Lymph node ratio for gastric cancer: useful instrument or just an expedient to retrieve fewer lymph nodes?
Ann Surg. 2014 Apr;259(4):e65.
We read with great interest the article by Wang et al,1 who studied 18,043 patients with gastric cancer who underwent gastrectomy, identified from the US Surveillance, Epidemiology, and End Results (SEER) database. Among them, 7233 patients were used in a training set divided into 5 node ratio (Nr) groups and a TNrM staging system was constructed. Median survival and overall survival, based on the seventh edition of AJCC2 and TNrM staging systems, were compared, and the analysis was repeated in a validation set of 10,810 patients. Misclassification was defined by the authors if the median survival for patients in any subgroup fell out of the 95% confidence interval of the overall group’s median survival.
Comparing the seventh edition of AJCC staging system and the newly developed TNrM staging system, Wang et al demonstrated that the former misclassified 57% of patients and the latter misclassified only 12%. The most important contribution that this article gave to the scientific community is probably the official validation, with a staging system, of the concept of lymph Nr for gastric cancer.
The ratio between positive and examined lymph nodes has been proposed as a simple, convenient, and reproducible system that can be used to better identify subgroup of patients with gastric, breast, and colon cancer with similar prognosis, thus minimizing the “stage migration” phenomenon that can be observed using the current TNM staging system.
During the last decade, several studies evaluated the prognostic impact of the ratio between the number of positive nodes and analyzed nodes (Nr) in gastric cancer and up until now all supported the simplicity, reproducibility, and value of this staging system.
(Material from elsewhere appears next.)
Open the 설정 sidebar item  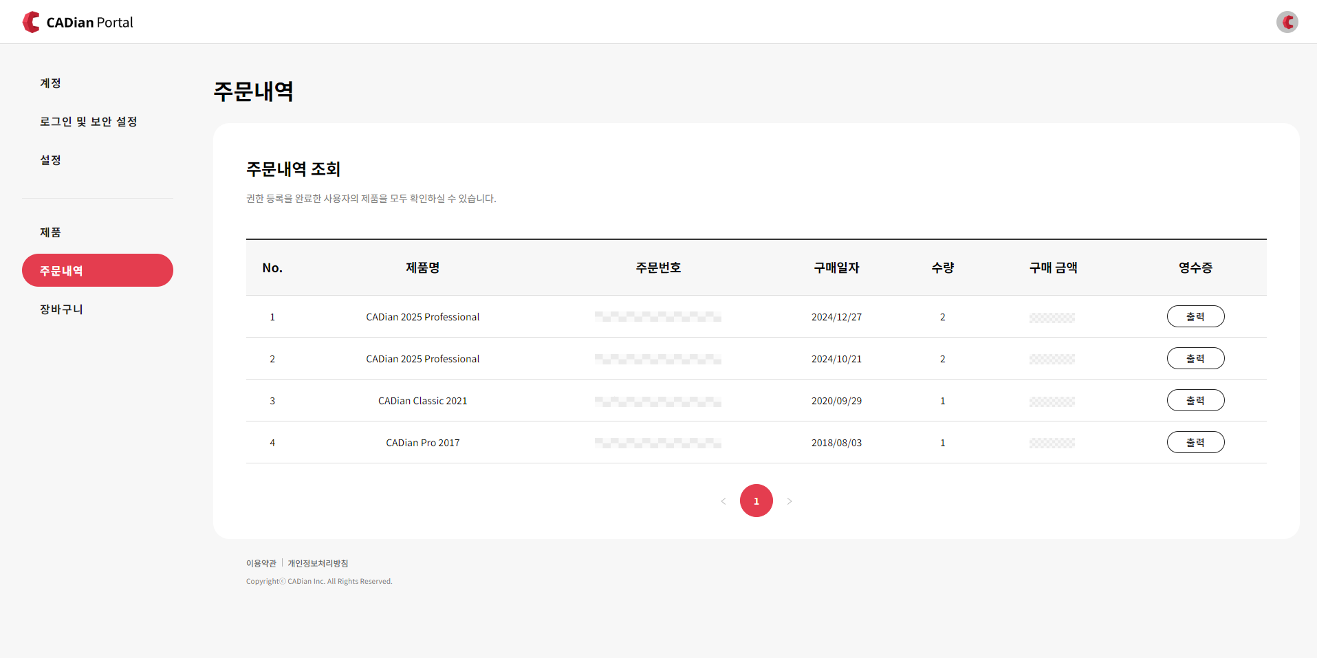(x=50, y=160)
The main advantages of the Nr are that it is much less influenced by the extent of lymphadenectomy and that the ‘‘stage migration’’ phenomenon is rarely observed when this classification is adopted. This was also stated to occur when the number of retrieved lymph nodes was fewer than 15. Nonetheless, the vast majority of these studies were carried out in specialized centers where an extended lymphadenectomy was usually performed.
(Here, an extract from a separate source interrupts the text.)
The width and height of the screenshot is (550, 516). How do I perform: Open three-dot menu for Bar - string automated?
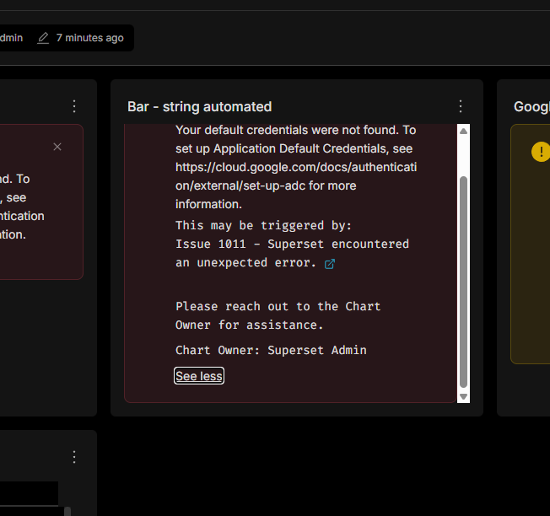pos(461,106)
As a consequence, a high number of retrieved lymph nodeswere normally reported and cases with fewer than 15 nodes examined were frequently excluded.
We would like to stress just a few considerations that the authors have brilliantly exposed in their conclusions to stimulate the discussion on this interesting topic. In the study by Wang et al, only 31% of patients in the training data set and 34% in the validation data set had more than 15 lymph nodes examined, according to AJCC recommendations.
The TNrM staging system should be considered as an optimal instrument for medical oncologists to better stratify patientswith limited lymph node dissection and identify those who may benefit from adjuvant therapies.
But, in our opinion, the problem is not that the seventh edition of AJCC staging system overestimates survival. The real issue is whether surgical oncologists start considering the TNrM staging system as a “parachute” in case of inadequate node dissection, because inadequate lymph node dissection means inadequate surgery and inadequate surgery means inadequate cure and consequently a worse survival. The TNrM staging system could be introduced in clinical practice with optimal results without forgetting the basic rules of an adequate surgery.